It’s not from one night stands and having a lot of casual sex (although why a woman would want public access to such a private space is beyond my comprehension). ONS and casual sex are done without much emotion, and there doesn’t seem to be a lot of emotional baggage that goes along with it.

It’s also not from having serial monogamy where after a couple of years the man breaks up with the woman, and she is relieved. Both parties are pretty ready to move on by this point and the relationship has run its course. There isn’t much emotional baggage that comes with this one either.

Even losing her virginity doesn’t seem to make a woman pine for her deflowerer. When the subject came up, none of the RPW still had strong feelings for their first except for the ones who are still with them. Back in the day, women generally were with their first sex experience until death do they part, so they might have been able to sustain those feelings.

Dana and I both think that the Alpha Widow is caused by very strong feelings associated with sex and the breakup. These strong feelings might come from a woman being infatuated with a guy for a while and then finally having sex with her infatuation. If this leads to a longer relationship, she has other memories of him and if the relationship putters out, no Alpha Widow is made.

But, if a man and woman start dating and she develops strong feelings for him, and then at the height of her emotions towards him, he dumps her or quits talking to her, this is what creates an Alpha Widow: The one who got away.

It has to be during a period where there is lots of sex with all of the resulting bonding chemical reactions to really mess her up. One interesting thing I learned on the MMSL forum is that women have a basic response to the chemicals of sex. Almost to a woman, we all had the same cycle of emotions in the week after sex.
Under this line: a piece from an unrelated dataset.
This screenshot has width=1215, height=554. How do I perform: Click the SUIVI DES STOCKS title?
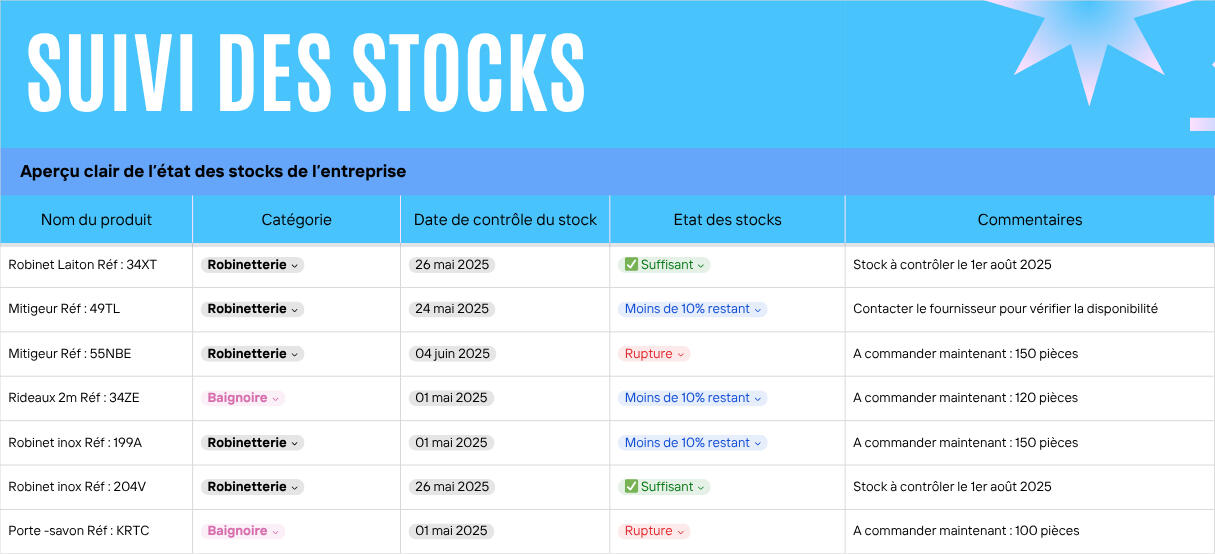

The pattern looks roughly like this: Sex Day —-> Green —-> Greener —-> Greenest —-> Yellow —-> Red (pouty/demanding). After red comes acceptance that sex will not occur and a reduction in the need for sex. So, husbands out there, don’t let it go beyond 3 or 4 days between wife servicing!
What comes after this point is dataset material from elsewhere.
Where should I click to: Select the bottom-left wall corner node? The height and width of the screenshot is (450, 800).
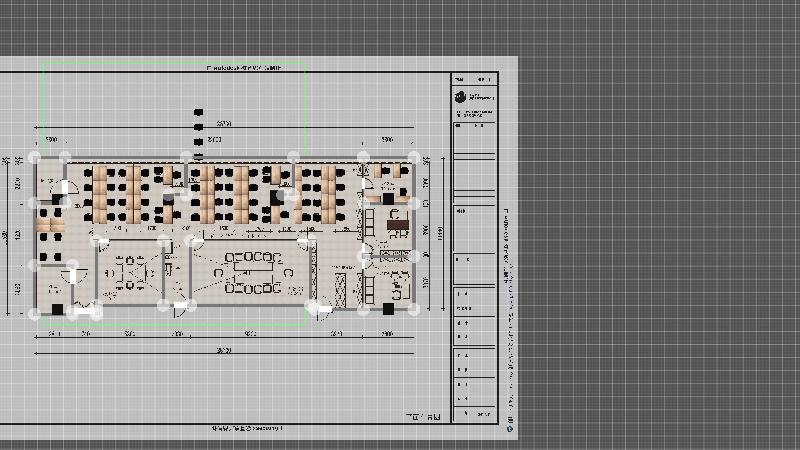click(x=36, y=313)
If a couple are just starting to get into a relationship hot and heavy and there is a lot of sex involved, that’s when, if the guy loses interest or quits talking to her, it will be at its most devastating. With all of the chemicals in her body, all the hot sex, and just as she is letting herself succumb fully to the emotions, if it is broken off she will be emotionally bereft.

The more emotions she felt during the short relationship, means the more emotions felt during the breakup period, which means the more emotions she will feel when remembering the encounter. This is what makes the Alpha Widow and what makes her unable to properly pair bond. She will constantly be looking for that elusive emotional high that she felt with him.

The next time she has feeling for a man, she will need those emotions to go higher than ever before to make the new man the new emotional high water mark and make her bond to him. This is why the PUA techniques are so effective: they make the woman feel higher emotions with all of the negging and attention, the pushing and pulling, the bouncing and dread game. There is a high level of excitement with game.

Whereas I do believe that PUAs are creating a lot of Alpha Widows, I also believe that if you can make a woman feel those incredible highs and lows early on in a relationship, in accordance with all of the bonding chemicals of sex, you can become the exciting alpha that she ultimately bonds to.

You can become her new emotional high water mark and therefore cause yourself to replace the alpha she was widowed to. There have to be emotional highs and lows: a veritable roller-coaster of emotions. She needs the soaring highs and the depths of despair to make her bond fully if she is an Alpha Widow.

Sure, it would be great to stumble upon a nice fresh-faced woman with no previous experience or emotional distress, but these days of sex with and without relationships, it might be good insurance against the possibility of her inability to pair bond. This all sounds like a pain in the butt, but if it could possibly save a world of hurt in the future, it might all be worth it.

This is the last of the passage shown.